╔══
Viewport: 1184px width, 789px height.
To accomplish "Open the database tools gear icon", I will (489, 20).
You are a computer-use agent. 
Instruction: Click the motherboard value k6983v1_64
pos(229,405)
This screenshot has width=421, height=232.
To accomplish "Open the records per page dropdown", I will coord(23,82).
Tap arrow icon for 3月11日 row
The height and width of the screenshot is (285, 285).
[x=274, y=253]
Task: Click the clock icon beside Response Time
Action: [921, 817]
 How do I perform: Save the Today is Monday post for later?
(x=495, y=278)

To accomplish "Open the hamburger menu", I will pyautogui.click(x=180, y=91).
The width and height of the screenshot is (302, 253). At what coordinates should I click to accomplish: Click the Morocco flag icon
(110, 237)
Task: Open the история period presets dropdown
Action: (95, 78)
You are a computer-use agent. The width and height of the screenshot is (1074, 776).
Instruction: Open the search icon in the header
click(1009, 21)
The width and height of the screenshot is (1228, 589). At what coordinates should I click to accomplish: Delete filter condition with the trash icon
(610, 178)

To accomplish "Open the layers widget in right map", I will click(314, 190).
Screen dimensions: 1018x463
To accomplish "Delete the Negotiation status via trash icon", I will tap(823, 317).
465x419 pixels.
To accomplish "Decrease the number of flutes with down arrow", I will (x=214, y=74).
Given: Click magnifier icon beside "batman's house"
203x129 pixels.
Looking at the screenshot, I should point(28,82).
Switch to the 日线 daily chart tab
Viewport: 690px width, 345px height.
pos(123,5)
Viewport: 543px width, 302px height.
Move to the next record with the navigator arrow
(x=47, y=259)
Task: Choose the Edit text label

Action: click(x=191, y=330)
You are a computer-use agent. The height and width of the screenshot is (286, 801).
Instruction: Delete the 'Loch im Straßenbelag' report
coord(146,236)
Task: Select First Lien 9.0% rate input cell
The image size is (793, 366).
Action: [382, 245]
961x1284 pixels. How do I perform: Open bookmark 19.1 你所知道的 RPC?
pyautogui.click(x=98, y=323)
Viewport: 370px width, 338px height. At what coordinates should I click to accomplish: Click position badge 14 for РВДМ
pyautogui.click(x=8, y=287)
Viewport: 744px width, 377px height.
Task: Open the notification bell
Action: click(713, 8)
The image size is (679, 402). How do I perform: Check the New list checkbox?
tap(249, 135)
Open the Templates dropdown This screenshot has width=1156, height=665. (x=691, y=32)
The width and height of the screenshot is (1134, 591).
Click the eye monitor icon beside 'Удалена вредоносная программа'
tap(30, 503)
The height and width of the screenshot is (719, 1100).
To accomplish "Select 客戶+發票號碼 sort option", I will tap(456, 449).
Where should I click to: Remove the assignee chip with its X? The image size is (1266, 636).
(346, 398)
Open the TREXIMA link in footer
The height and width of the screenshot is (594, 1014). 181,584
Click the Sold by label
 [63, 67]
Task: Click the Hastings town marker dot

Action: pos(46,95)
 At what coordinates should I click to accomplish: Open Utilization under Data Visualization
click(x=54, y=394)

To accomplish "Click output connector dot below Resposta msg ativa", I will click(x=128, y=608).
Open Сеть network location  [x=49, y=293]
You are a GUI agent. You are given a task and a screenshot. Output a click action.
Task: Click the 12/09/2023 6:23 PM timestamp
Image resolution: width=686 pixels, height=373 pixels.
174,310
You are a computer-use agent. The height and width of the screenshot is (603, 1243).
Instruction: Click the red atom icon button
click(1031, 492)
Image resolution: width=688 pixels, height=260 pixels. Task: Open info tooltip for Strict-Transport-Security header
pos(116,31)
╚══
**Exercise prompt**
Repeat every one of the entries above word for word.

**Result**
Viewport: 1184px width, 789px height.
To accomplish "Open the database tools gear icon", I will (489, 20).
You are a computer-use agent. 
Instruction: Click the motherboard value k6983v1_64
pos(229,405)
This screenshot has width=421, height=232.
To accomplish "Open the records per page dropdown", I will coord(23,82).
Tap arrow icon for 3月11日 row
The height and width of the screenshot is (285, 285).
[x=274, y=253]
Task: Click the clock icon beside Response Time
Action: [921, 817]
 How do I perform: Save the Today is Monday post for later?
(x=495, y=278)

To accomplish "Open the hamburger menu", I will pyautogui.click(x=180, y=91).
The width and height of the screenshot is (302, 253). At what coordinates should I click to accomplish: Click the Morocco flag icon
(110, 237)
Task: Open the история period presets dropdown
Action: (95, 78)
You are a computer-use agent. The width and height of the screenshot is (1074, 776).
Instruction: Open the search icon in the header
click(1009, 21)
The width and height of the screenshot is (1228, 589). At what coordinates should I click to accomplish: Delete filter condition with the trash icon
(610, 178)

To accomplish "Open the layers widget in right map", I will click(314, 190).
Screen dimensions: 1018x463
To accomplish "Delete the Negotiation status via trash icon", I will tap(823, 317).
465x419 pixels.
To accomplish "Decrease the number of flutes with down arrow", I will (x=214, y=74).
Given: Click magnifier icon beside "batman's house"
203x129 pixels.
Looking at the screenshot, I should point(28,82).
Switch to the 日线 daily chart tab
Viewport: 690px width, 345px height.
pos(123,5)
Viewport: 543px width, 302px height.
Move to the next record with the navigator arrow
(x=47, y=259)
Task: Choose the Edit text label

Action: click(x=191, y=330)
You are a computer-use agent. The height and width of the screenshot is (286, 801).
Instruction: Delete the 'Loch im Straßenbelag' report
coord(146,236)
Task: Select First Lien 9.0% rate input cell
The image size is (793, 366).
Action: [382, 245]
961x1284 pixels. How do I perform: Open bookmark 19.1 你所知道的 RPC?
pyautogui.click(x=98, y=323)
Viewport: 370px width, 338px height. At what coordinates should I click to accomplish: Click position badge 14 for РВДМ
pyautogui.click(x=8, y=287)
Viewport: 744px width, 377px height.
Task: Open the notification bell
Action: click(713, 8)
The image size is (679, 402). How do I perform: Check the New list checkbox?
tap(249, 135)
Open the Templates dropdown This screenshot has width=1156, height=665. (x=691, y=32)
The width and height of the screenshot is (1134, 591).
Click the eye monitor icon beside 'Удалена вредоносная программа'
tap(30, 503)
The height and width of the screenshot is (719, 1100).
To accomplish "Select 客戶+發票號碼 sort option", I will tap(456, 449).
Where should I click to: Remove the assignee chip with its X? The image size is (1266, 636).
(346, 398)
Open the TREXIMA link in footer
The height and width of the screenshot is (594, 1014). 181,584
Click the Sold by label
 [63, 67]
Task: Click the Hastings town marker dot

Action: pos(46,95)
 At what coordinates should I click to accomplish: Open Utilization under Data Visualization
click(x=54, y=394)

To accomplish "Click output connector dot below Resposta msg ativa", I will click(x=128, y=608).
Open Сеть network location  [x=49, y=293]
You are a GUI agent. You are given a task and a screenshot. Output a click action.
Task: Click the 12/09/2023 6:23 PM timestamp
Image resolution: width=686 pixels, height=373 pixels.
174,310
You are a computer-use agent. The height and width of the screenshot is (603, 1243).
Instruction: Click the red atom icon button
click(1031, 492)
Image resolution: width=688 pixels, height=260 pixels. Task: Open info tooltip for Strict-Transport-Security header
pos(116,31)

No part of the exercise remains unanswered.